Find every line in the items below that contains the string "height", matching case exactly, and copy each of those lines.

-- begin --

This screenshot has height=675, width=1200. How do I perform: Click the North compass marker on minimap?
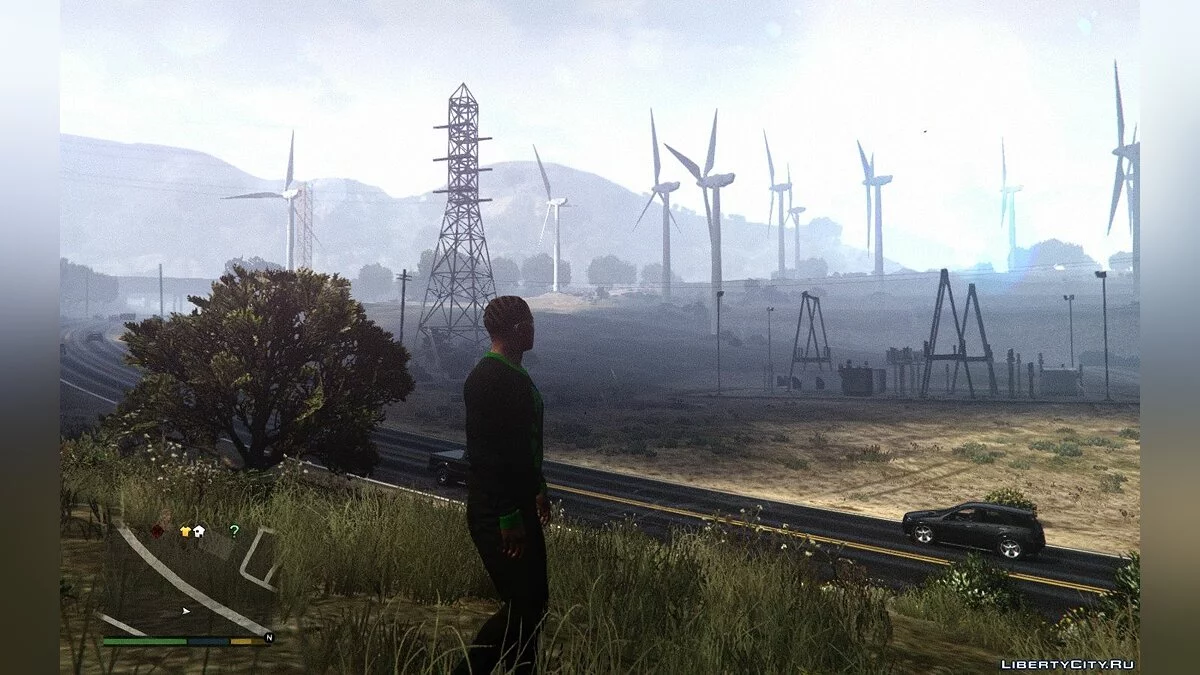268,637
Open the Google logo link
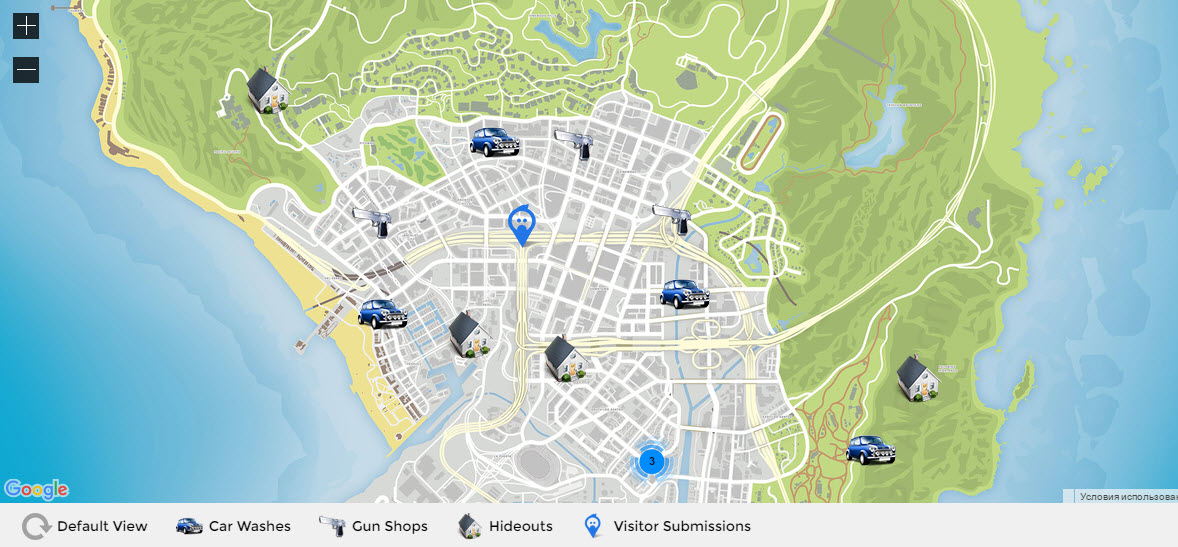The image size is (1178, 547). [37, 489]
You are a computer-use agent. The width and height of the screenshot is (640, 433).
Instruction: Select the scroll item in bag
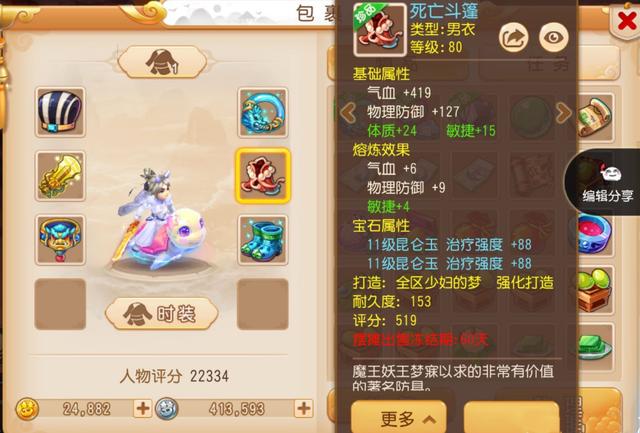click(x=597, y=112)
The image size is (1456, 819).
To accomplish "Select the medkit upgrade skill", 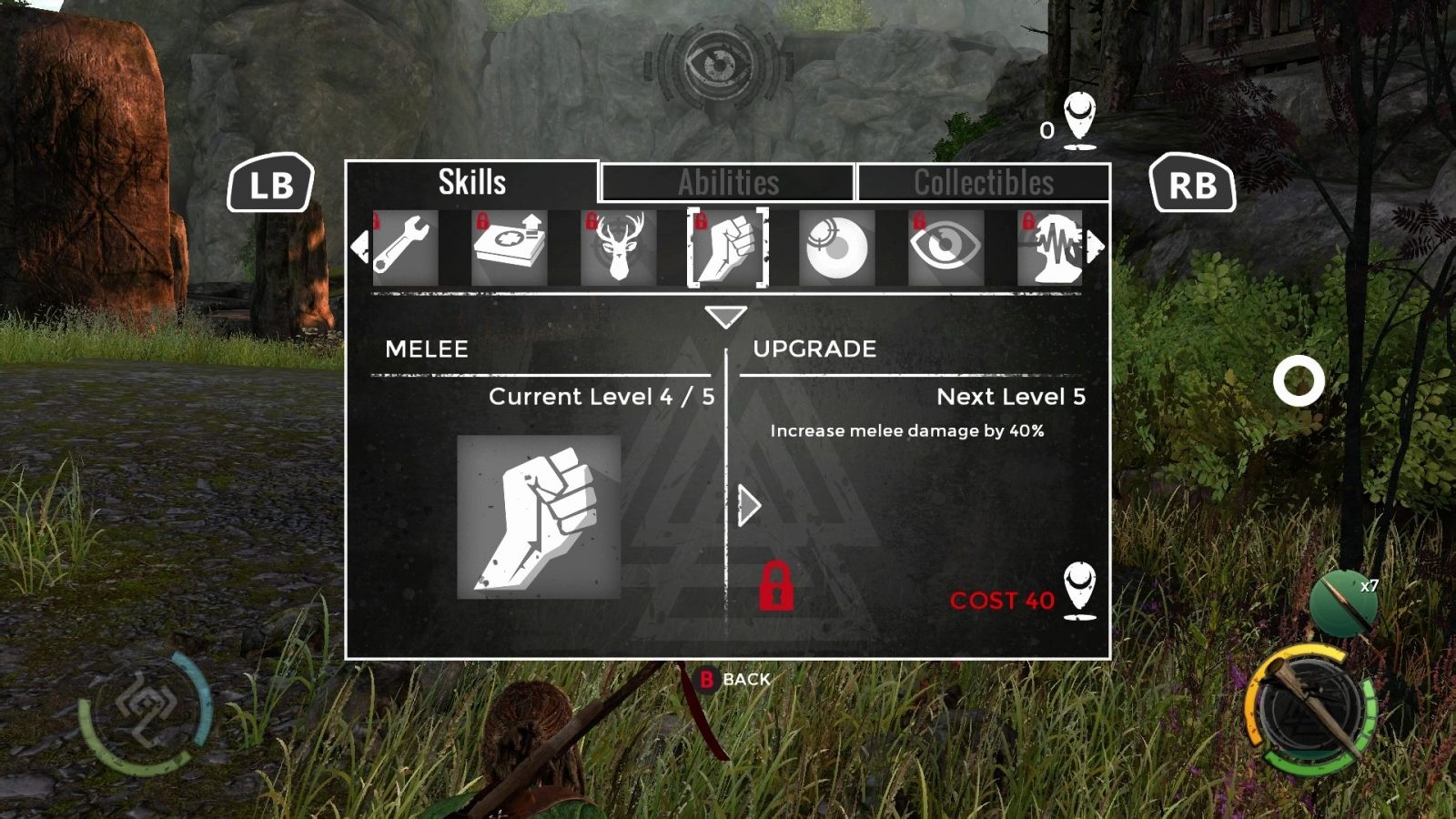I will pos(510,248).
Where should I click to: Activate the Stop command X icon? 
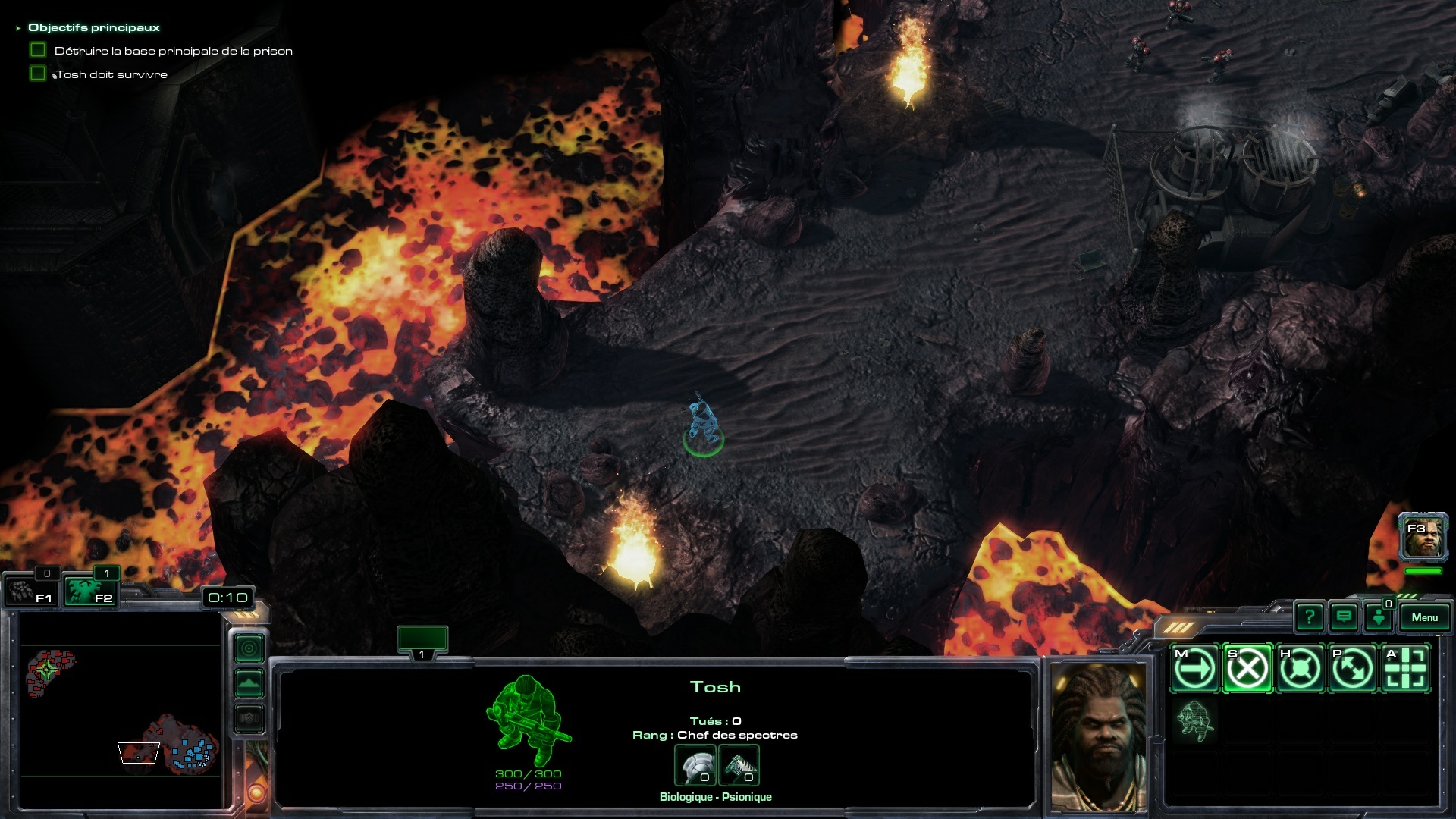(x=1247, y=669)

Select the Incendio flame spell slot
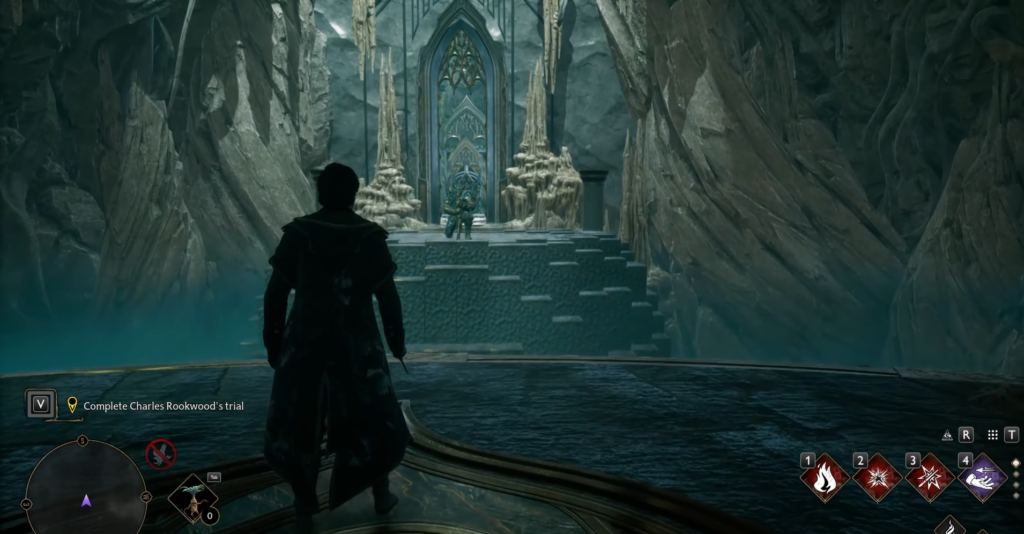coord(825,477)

-- end --

• _EXPECTED ANSWER_
This screenshot has height=675, width=1200. How do I perform: Click the North compass marker on minimap?
You are a computer-use agent. The width and height of the screenshot is (640, 433).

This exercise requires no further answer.